UCR and Audi Unite for Clean Aid
UCR and Audi Unite for Environmentally Friendly Navigation System
Right now, drivers can ask Google maps to direct them to their destination, and highlight pizza places along the way. UC Riverside has recently partnered with Audi on a $650,000 project (along with UC Berkeley) that will allow drivers to determine the greenest route possible.
The idea is to reduce carbon dioxide emissions by giving drivers more specific information about the most environmentally responsible route for their particular car in current traffic conditions.
"Our goal is to be part of a real solution to the constant dilemma commuters face: What is the best way to get there?" said Matt Barth, professor of electrical engineering and Director of the College of Engineering Center for Environmental Research and Technology (CE-CERT). "Sometimes the best way to get there is the one that causes the least damage to the planet."
The project, "Clean Air, a Viable Planet," was announced at the Los Angeles Auto Show.
Any vehicle, regardless of its fuel economy rating, will use less fuel getting from A to B if it can cruise at a constant speed rather than if it is constantly speeding up, slowing down, and idling in traffic, Barth said. The technology exists today to be able to compute multiple routes to a destination depending on whether the driver wishes to optimize for time, distance, or fuel consumption. However drivers do not typically have enough information to choose the most environmentally responsible route.
Audi will fund several university projects to create the system they will use in their cars.

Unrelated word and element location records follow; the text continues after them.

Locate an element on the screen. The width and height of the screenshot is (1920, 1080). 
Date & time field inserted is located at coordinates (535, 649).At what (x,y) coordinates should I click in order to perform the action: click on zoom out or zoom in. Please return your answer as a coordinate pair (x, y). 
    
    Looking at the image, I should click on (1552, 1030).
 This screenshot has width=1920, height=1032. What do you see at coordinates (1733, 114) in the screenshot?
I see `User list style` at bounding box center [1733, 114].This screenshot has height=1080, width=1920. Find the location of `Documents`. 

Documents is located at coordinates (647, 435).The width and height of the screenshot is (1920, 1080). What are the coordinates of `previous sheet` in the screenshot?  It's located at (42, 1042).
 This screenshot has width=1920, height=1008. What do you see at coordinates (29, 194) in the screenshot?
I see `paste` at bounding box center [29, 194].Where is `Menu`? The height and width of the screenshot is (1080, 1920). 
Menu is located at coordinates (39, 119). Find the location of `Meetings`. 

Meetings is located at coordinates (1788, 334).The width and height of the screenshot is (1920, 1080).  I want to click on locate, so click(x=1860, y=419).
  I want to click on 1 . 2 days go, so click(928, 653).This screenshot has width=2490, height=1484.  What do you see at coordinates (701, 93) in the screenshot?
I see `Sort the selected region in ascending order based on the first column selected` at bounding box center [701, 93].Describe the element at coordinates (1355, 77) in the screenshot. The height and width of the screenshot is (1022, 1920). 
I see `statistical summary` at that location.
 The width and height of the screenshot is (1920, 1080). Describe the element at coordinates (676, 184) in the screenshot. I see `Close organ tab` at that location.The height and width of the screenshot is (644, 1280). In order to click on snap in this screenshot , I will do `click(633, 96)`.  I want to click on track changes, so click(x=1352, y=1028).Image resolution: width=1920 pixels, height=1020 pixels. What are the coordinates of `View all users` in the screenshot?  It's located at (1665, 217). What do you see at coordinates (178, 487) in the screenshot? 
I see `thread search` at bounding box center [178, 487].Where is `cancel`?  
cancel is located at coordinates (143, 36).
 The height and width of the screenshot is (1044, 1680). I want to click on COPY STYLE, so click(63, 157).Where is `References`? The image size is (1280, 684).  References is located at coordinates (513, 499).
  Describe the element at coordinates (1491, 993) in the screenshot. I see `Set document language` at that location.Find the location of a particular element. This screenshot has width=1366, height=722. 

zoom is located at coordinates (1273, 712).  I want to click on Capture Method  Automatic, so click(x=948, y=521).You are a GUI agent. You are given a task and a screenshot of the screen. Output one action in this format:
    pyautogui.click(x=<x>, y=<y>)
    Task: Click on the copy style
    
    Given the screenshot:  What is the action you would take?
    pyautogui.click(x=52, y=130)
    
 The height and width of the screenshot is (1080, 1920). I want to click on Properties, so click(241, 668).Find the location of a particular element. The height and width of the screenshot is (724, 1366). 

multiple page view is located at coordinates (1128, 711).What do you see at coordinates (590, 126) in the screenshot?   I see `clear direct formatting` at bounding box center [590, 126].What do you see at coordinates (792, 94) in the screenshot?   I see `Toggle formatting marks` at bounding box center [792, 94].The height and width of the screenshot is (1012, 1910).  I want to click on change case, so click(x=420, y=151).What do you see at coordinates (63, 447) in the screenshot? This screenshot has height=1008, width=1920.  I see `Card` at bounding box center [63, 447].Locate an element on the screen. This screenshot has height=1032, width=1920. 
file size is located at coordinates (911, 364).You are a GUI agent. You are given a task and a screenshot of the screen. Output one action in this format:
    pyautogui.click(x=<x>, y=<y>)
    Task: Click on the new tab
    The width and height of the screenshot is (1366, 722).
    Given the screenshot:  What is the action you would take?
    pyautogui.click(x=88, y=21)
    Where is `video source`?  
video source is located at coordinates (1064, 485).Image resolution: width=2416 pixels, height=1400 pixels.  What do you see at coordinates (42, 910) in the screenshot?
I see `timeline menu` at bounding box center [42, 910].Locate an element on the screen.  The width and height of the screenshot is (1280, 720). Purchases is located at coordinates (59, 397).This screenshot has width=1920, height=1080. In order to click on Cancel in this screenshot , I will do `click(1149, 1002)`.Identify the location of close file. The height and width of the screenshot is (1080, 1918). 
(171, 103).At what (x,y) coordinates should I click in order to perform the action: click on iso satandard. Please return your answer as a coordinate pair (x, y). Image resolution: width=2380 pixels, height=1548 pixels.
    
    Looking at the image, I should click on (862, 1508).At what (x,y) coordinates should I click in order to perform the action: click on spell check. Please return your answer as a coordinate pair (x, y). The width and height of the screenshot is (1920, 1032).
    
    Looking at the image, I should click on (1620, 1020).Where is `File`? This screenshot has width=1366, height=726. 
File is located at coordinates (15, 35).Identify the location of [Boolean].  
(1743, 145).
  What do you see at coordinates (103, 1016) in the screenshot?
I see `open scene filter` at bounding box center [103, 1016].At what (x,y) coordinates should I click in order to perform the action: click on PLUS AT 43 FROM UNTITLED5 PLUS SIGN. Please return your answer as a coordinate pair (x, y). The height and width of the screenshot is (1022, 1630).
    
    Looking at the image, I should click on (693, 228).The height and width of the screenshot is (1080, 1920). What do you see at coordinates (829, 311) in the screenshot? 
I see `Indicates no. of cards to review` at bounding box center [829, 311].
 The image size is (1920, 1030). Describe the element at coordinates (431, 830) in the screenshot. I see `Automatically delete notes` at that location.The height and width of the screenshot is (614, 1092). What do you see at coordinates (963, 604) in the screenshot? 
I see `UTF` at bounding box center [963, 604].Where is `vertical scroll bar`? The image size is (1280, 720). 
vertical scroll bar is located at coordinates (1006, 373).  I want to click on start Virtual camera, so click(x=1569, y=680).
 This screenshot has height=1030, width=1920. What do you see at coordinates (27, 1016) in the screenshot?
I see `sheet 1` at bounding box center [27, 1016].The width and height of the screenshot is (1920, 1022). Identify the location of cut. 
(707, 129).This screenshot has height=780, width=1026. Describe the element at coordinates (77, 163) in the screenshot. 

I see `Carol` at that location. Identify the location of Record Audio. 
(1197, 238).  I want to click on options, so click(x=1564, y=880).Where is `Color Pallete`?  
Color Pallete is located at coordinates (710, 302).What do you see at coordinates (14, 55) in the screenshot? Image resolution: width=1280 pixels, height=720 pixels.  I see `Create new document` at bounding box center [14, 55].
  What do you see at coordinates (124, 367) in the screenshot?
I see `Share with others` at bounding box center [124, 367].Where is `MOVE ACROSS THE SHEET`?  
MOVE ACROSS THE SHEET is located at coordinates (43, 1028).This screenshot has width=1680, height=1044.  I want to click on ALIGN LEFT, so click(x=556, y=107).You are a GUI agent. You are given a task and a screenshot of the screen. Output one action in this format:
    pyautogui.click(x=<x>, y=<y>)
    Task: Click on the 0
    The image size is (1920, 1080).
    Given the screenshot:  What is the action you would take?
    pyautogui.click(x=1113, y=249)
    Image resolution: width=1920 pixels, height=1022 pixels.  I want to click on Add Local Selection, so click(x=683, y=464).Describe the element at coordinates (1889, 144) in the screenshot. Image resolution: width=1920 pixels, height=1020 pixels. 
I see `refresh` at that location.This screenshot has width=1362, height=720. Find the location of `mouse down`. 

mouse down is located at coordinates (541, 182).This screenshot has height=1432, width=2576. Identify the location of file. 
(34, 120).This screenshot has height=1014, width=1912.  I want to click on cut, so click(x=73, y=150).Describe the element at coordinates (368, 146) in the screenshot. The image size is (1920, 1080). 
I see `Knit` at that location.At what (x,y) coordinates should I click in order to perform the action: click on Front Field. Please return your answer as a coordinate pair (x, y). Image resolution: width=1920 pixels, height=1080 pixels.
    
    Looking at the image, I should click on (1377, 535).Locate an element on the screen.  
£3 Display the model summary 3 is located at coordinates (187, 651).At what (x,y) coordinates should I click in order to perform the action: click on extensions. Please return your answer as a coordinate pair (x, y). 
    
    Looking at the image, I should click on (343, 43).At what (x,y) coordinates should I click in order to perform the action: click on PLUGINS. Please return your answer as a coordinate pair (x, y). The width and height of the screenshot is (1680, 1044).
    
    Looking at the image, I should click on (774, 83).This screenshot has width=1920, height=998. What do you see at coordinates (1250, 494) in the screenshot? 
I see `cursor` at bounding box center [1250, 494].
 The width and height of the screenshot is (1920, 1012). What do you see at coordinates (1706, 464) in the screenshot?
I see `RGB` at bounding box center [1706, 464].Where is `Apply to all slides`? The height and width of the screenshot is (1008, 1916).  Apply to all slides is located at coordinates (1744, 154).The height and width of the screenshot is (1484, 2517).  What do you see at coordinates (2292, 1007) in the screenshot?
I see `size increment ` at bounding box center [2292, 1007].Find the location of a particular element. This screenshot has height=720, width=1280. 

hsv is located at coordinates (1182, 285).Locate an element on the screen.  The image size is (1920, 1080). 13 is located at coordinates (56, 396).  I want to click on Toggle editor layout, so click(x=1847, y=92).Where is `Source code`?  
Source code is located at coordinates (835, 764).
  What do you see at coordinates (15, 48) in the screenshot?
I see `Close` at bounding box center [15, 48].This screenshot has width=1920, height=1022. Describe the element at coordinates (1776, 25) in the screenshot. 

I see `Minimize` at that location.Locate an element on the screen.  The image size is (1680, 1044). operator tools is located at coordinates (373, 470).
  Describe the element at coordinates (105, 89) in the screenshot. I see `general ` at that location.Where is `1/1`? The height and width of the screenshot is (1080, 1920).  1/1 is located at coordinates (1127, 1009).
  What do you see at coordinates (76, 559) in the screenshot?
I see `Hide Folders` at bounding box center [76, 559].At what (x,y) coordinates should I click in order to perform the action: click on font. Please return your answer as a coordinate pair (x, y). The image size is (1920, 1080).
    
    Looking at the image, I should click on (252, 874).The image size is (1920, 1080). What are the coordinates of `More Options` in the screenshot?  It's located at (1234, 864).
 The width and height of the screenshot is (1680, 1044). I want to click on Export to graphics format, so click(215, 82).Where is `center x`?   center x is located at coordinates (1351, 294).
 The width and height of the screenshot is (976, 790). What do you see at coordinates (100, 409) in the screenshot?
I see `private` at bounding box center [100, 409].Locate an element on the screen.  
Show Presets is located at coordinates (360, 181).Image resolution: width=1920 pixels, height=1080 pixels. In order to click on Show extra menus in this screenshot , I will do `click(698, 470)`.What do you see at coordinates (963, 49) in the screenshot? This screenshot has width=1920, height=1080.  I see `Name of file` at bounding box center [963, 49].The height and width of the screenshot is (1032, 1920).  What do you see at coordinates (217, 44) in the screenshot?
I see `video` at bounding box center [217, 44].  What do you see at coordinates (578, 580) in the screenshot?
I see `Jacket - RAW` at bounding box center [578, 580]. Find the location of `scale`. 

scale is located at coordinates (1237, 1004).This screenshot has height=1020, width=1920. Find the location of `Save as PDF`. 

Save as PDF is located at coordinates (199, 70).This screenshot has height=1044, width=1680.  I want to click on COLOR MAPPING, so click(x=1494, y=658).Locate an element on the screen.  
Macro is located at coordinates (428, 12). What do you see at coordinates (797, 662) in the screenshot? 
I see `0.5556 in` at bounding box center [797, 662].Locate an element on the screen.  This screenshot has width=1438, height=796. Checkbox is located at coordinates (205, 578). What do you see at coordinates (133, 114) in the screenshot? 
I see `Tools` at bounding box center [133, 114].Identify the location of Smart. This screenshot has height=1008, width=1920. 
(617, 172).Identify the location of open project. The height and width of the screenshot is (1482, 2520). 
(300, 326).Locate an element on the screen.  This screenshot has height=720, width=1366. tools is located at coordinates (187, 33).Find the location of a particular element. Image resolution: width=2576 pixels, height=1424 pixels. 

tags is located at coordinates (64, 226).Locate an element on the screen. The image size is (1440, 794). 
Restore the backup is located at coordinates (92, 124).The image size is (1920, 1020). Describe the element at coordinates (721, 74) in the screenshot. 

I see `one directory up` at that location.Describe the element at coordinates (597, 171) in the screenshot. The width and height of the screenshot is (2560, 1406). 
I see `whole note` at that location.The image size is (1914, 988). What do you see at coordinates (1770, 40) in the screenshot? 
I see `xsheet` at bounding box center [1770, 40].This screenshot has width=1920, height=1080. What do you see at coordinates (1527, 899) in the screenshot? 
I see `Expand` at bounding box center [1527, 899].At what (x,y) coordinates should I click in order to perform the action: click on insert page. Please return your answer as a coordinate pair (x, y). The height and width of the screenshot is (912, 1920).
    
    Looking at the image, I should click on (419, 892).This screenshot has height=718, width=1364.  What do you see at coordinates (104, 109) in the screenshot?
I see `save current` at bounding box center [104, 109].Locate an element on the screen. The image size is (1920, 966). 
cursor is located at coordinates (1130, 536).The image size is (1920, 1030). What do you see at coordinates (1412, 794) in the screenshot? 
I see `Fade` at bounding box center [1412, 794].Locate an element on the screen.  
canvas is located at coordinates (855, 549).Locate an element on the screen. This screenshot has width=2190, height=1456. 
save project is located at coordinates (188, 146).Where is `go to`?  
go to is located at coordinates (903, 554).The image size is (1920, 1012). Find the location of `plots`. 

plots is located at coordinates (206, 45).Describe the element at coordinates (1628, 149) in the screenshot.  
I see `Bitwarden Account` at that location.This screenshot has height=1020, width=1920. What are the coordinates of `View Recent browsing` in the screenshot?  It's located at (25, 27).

UC Riverside will partner with UC Berkeley to combine up-to-date map attributes such as road grade and speed limit with reliable real time measures of traffic congestion to provide the most environmentally friendly navigation route options.
In other parts of the project, UC Berkeley will work on technology that allows the car engine to know the road ahead and adjust transmission and temperature settings to fit the situation. Stanford University will aim to create micro electro-mechanical systems that can turn the car's own vibration into a clean energy source for on board sensors.